Beverly Naidus is an internationally recognized artist on the faculty at UW-Tacoma where she teaches courses in art for social change and
healing. Interdisciplinary to her core, she works in many mediums, allowing the content to determine the form. Themes in her work include
the ecological crisis, fear of difference, unemployment, nuclear nightmares and her dreams for a reconstructed world. She has displayed
her work on city streets, subways and buses, in major museums, libraries, hospitals, community centers, commercial and university galleries and alternative spaces.
For over three decades she has straddled the high art world and the activist art and community arts worlds, finding it important to share
ideas and art projects in all three, sometimes overlapping contexts. Her work has been discussed in books by Lucy R. Lippard, Suzi Gablik, Paul
Von Blum and Lisa Bloom, as well as in significant journals and newspapers. She is the author of Arts for Change: Teaching Outside the
Frame, New Village Press, 2009 as well as two artist’s books, One Size Does Not Fit All and What Kinda Name is That.
She has taught at Carleton College, Goddard College, Hampshire College, the Institute for Social Ecology and California State University, Long Beach. She shares a home and garden on Vashon Island, Washington with Bob Spivey(founder of SEEDS) and their teenage son, Sam.
Her websites are beverlynaidus.net and www.artsforchange.org and her blog for her current eco-art project is www.edenreframed.blogspot.com
Beverly will be joining us on campus April 5th and 6th. Her public lecture will be April 6th at 4:15PM in the Keith Room of Lang Center. She will share a slide presentation on aspects of contemporary activist art practice that have influenced her.

→ Provided records:
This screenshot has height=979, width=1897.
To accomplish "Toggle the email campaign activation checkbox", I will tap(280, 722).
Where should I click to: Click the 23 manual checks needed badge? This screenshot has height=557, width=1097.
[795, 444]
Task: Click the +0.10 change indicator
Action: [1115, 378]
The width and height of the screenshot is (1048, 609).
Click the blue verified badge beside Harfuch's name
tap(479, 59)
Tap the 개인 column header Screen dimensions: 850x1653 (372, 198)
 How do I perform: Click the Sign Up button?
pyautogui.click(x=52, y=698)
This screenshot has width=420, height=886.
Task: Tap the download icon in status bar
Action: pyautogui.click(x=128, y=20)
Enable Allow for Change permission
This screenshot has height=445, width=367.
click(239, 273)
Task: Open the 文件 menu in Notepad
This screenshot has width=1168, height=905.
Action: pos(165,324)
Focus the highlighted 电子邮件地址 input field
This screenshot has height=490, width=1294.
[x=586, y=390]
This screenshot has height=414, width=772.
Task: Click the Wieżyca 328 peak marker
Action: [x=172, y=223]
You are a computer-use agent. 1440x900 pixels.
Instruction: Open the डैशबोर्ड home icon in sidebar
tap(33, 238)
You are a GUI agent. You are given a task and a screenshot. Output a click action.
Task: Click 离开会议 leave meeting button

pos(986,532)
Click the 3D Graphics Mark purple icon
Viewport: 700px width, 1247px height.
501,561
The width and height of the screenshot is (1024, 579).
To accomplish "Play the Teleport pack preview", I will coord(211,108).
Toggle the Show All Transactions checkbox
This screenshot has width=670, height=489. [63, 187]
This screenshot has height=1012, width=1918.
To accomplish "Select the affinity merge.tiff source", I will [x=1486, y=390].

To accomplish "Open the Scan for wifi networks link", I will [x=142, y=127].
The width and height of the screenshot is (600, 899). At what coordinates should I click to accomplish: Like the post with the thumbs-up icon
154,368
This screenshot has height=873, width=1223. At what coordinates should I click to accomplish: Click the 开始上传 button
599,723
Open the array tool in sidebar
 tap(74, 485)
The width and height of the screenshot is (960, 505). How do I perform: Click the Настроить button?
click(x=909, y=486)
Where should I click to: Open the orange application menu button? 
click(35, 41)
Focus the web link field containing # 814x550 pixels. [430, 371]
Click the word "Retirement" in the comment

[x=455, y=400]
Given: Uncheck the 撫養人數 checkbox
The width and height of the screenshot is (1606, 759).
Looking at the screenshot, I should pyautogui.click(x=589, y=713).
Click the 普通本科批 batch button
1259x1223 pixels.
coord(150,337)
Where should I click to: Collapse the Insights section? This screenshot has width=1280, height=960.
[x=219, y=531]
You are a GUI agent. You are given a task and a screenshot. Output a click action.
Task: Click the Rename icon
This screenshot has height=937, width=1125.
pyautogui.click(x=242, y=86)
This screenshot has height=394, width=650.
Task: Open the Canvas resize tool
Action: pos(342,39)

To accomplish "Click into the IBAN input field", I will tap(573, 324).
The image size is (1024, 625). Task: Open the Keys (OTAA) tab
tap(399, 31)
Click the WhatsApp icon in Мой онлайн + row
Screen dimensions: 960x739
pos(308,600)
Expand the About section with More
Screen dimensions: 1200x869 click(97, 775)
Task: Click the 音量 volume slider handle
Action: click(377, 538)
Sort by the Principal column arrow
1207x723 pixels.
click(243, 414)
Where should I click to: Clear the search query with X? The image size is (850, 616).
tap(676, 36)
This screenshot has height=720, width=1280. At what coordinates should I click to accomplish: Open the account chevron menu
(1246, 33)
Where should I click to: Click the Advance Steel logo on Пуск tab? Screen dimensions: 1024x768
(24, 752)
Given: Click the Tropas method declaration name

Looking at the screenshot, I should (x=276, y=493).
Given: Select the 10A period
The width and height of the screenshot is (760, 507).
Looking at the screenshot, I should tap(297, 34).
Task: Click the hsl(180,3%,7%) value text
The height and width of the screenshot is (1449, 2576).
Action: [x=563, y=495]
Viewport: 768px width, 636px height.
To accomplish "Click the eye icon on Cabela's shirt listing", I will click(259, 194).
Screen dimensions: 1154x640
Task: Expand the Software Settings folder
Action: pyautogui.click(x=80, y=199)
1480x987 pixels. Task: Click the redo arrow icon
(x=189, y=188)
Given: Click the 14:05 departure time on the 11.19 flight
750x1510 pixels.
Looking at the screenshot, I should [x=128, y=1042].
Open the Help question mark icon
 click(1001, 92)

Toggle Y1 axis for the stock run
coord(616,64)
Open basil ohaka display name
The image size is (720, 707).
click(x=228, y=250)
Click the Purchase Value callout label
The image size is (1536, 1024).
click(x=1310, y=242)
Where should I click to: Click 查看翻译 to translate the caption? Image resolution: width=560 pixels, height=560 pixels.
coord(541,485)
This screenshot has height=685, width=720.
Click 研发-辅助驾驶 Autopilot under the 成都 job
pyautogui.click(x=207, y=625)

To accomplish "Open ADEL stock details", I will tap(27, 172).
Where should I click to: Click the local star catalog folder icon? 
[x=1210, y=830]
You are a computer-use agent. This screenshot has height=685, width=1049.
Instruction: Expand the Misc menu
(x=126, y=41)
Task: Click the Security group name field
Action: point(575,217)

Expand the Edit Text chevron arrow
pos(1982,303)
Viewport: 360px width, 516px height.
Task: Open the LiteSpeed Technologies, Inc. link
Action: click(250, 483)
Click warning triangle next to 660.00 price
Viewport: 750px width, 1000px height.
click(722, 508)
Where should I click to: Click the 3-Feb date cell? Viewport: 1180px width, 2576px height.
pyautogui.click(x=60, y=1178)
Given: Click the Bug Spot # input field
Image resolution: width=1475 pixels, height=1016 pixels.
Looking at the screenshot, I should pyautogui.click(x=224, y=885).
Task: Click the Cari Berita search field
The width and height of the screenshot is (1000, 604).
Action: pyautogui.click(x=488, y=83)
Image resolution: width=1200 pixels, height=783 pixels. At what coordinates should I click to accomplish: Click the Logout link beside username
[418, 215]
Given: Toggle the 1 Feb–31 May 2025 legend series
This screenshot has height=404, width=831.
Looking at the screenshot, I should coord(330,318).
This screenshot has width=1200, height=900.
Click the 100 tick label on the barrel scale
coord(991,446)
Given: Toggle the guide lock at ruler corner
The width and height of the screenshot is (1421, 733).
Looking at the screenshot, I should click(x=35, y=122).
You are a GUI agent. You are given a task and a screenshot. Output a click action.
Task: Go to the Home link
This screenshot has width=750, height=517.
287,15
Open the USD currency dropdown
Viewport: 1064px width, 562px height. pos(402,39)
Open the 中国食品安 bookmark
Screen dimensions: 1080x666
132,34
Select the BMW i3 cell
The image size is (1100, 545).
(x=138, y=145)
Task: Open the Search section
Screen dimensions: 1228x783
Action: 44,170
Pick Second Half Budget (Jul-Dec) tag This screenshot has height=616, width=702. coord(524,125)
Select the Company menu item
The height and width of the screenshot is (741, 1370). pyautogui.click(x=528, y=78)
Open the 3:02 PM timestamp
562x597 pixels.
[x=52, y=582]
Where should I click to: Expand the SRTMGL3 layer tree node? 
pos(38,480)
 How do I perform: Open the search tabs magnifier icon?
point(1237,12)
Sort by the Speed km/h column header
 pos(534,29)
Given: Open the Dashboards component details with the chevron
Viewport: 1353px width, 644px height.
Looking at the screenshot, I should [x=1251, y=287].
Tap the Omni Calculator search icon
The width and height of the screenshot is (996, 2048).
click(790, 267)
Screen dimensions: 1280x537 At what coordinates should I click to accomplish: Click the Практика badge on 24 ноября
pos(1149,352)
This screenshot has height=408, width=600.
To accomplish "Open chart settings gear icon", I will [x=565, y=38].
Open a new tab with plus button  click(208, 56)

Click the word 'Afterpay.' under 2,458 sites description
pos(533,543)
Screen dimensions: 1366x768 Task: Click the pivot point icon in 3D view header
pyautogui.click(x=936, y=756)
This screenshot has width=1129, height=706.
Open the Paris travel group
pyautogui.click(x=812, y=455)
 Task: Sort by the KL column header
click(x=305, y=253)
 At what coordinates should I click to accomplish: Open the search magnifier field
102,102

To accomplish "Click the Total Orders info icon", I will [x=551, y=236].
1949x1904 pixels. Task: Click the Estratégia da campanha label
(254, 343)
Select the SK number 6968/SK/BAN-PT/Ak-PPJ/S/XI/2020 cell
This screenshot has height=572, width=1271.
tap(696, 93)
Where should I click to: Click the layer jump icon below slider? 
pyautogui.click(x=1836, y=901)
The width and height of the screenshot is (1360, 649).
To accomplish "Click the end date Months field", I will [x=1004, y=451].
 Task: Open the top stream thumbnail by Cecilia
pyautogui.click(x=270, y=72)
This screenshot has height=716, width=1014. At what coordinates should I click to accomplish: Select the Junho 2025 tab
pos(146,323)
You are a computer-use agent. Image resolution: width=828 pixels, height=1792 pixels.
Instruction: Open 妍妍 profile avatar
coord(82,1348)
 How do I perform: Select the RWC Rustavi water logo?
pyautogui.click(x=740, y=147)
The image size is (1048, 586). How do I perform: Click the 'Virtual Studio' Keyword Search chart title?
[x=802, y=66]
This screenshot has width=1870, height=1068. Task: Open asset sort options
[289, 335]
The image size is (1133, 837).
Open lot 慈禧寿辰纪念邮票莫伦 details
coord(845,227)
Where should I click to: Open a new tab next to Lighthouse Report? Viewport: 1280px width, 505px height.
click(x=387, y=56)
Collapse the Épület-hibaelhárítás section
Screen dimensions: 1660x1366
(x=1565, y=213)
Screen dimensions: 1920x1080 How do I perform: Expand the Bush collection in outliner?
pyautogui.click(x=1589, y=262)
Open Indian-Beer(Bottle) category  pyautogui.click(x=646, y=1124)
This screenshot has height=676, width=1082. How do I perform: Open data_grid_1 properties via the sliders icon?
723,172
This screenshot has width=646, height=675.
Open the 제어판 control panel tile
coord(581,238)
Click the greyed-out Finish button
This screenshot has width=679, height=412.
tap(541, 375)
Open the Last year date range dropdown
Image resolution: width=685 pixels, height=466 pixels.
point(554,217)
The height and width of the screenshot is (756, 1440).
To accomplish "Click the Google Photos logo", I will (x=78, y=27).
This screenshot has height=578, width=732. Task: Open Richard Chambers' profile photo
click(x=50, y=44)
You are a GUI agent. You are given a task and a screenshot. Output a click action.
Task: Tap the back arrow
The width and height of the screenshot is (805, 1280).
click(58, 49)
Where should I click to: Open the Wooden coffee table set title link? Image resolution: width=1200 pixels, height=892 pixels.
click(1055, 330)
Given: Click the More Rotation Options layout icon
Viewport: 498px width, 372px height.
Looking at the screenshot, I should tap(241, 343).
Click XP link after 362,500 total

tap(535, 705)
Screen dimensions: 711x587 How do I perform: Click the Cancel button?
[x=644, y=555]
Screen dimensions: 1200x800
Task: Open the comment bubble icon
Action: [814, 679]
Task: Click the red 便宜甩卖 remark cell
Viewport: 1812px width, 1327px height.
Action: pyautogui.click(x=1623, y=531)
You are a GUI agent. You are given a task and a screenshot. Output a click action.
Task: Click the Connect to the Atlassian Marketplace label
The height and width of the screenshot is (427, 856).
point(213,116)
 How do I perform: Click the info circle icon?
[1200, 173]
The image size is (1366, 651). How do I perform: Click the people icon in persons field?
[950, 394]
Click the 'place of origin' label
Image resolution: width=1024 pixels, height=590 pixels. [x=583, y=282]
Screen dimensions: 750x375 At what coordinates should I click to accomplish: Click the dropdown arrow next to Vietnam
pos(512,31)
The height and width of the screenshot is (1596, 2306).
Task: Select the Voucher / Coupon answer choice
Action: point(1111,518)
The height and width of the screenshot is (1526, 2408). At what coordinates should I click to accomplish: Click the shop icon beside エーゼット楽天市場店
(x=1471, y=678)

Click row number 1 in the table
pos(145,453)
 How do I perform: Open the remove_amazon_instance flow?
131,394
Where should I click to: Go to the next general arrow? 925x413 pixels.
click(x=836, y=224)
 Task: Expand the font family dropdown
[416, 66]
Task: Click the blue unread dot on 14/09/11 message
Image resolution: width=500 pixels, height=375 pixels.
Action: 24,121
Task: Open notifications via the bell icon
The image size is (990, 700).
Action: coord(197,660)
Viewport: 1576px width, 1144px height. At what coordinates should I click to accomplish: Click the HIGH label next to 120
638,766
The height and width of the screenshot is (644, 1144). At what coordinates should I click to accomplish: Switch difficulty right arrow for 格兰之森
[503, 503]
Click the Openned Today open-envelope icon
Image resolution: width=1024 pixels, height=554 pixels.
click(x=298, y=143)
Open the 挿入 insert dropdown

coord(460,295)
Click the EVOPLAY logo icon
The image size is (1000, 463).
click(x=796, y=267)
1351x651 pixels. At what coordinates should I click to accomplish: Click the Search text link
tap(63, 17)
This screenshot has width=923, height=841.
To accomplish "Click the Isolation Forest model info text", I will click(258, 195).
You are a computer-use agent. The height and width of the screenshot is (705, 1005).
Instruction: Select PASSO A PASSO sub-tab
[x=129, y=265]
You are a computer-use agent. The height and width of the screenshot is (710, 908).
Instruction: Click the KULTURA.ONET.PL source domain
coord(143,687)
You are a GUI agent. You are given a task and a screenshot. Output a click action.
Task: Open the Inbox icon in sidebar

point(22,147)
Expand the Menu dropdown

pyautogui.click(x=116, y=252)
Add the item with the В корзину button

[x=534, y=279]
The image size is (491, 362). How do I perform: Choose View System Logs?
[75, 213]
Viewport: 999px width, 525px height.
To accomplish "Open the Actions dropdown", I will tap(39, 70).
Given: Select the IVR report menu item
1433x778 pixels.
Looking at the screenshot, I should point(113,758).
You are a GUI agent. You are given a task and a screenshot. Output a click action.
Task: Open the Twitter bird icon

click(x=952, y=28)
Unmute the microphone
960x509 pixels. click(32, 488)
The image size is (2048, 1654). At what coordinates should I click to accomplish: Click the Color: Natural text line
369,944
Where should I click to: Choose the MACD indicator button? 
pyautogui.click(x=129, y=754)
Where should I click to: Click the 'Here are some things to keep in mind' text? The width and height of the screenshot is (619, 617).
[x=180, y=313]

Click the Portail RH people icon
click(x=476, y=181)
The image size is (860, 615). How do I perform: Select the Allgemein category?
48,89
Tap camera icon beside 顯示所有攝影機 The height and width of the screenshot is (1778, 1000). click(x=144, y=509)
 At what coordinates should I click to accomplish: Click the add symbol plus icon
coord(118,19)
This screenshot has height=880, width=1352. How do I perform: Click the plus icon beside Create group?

→ What the task asks:
In the profile of Beverly Naidus, what book did she write about teaching, and who published it?

→ Finished exercise:
She wrote Arts for Change: Teaching Outside the Frame, published by New Village Press in 2009.